Retype each line of the data below exactly, keeping every character and line break as it is.
......
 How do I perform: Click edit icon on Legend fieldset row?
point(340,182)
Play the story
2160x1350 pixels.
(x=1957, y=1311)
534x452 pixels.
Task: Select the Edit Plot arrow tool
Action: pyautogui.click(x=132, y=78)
......
Task result >>
 How do I perform: Click edit icon on Legend fieldset row?
point(340,182)
Play the story
2160x1350 pixels.
(x=1957, y=1311)
534x452 pixels.
Task: Select the Edit Plot arrow tool
Action: pyautogui.click(x=132, y=78)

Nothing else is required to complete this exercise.